### Given records:
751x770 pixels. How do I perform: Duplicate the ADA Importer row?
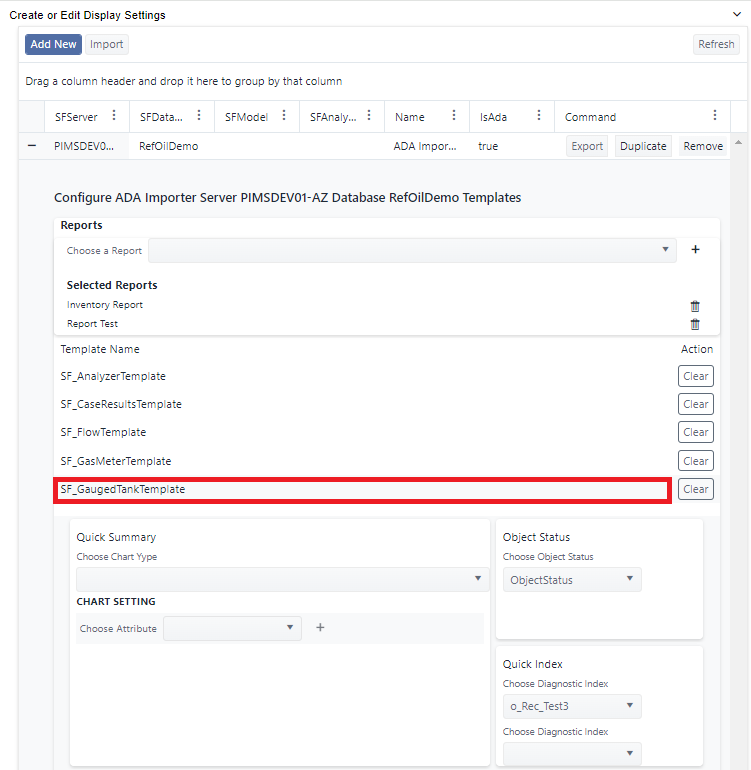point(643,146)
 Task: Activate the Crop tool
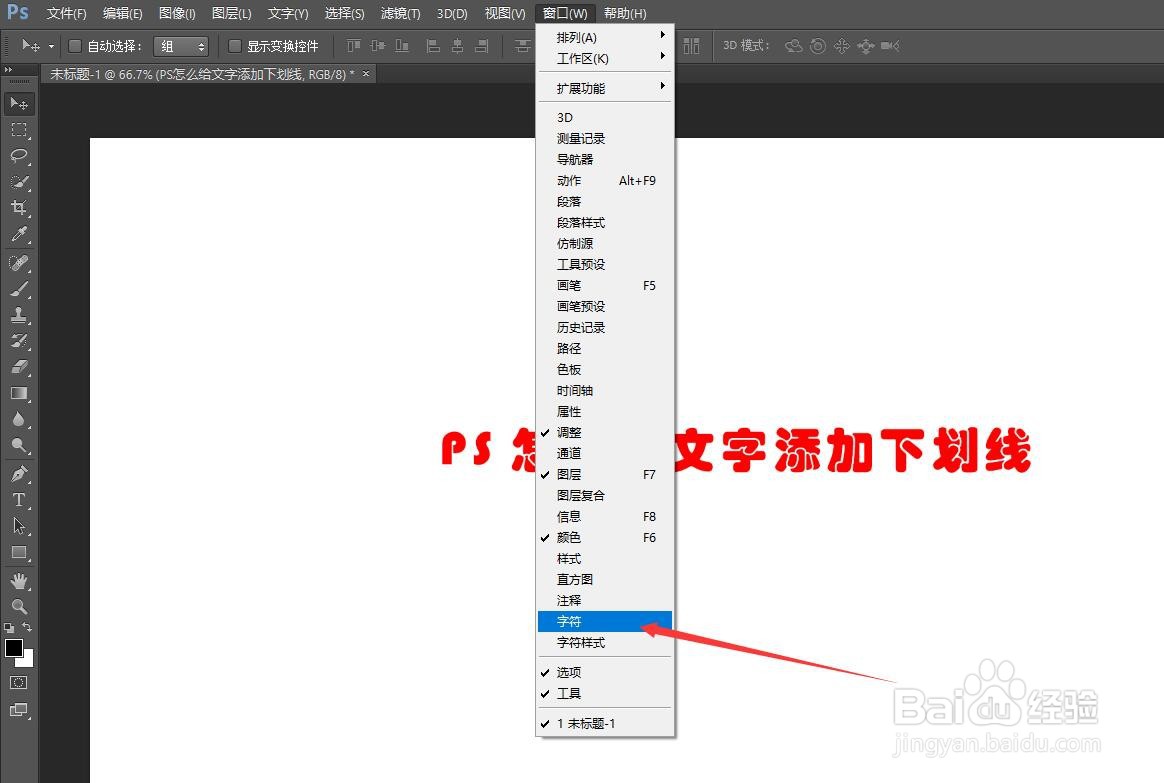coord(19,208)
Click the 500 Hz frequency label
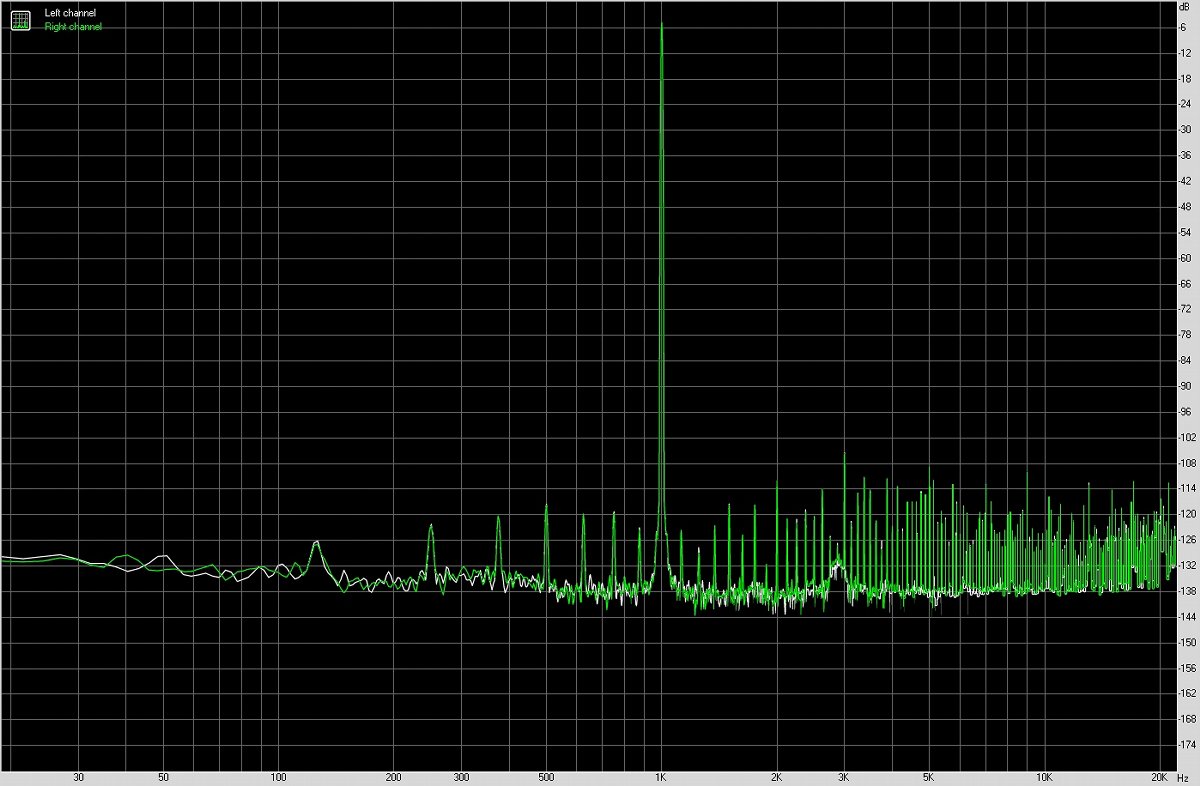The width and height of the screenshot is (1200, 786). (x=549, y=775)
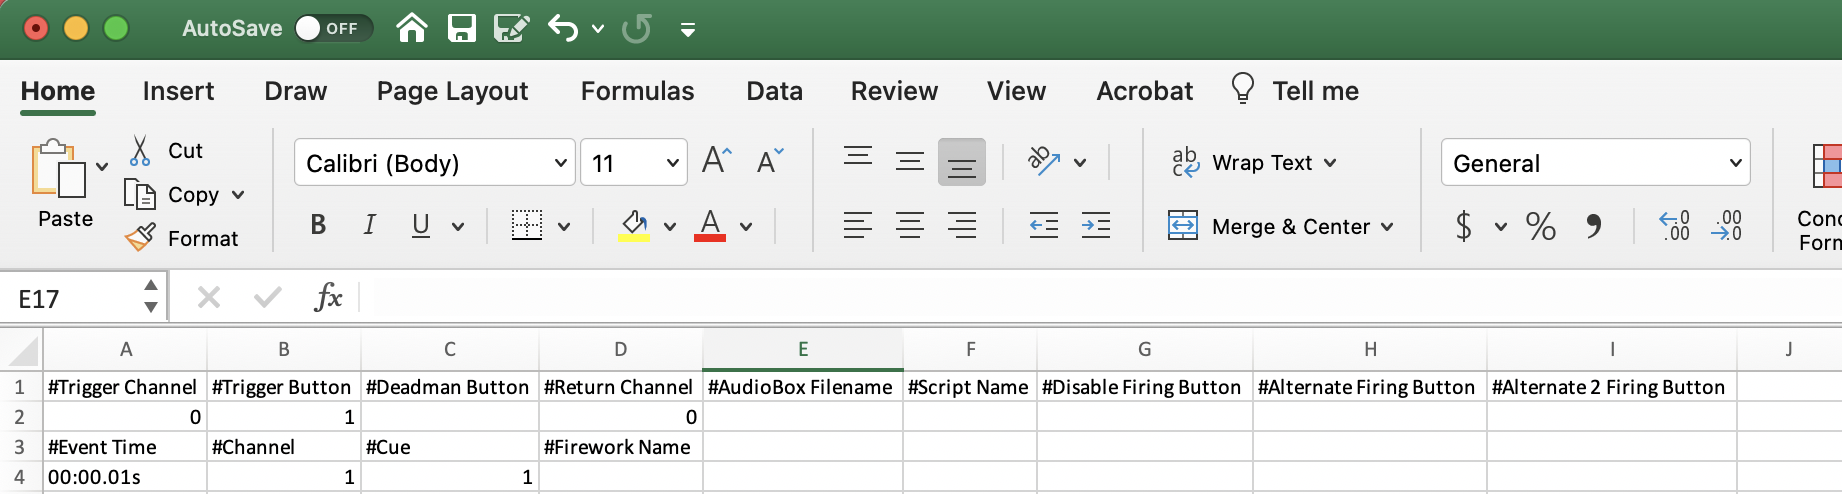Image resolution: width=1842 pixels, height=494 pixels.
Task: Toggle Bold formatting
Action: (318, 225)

### Exercise aim:
Each record above should be returned unchanged, except that the pictures are dropped.

### Your solution:
751x770 pixels. How do I perform: Duplicate the ADA Importer row?
point(643,146)
 Task: Activate the Crop tool
coord(19,208)
Click the 500 Hz frequency label
The width and height of the screenshot is (1200, 786). (x=549, y=775)
Image resolution: width=1842 pixels, height=494 pixels.
Task: Toggle Bold formatting
Action: (318, 225)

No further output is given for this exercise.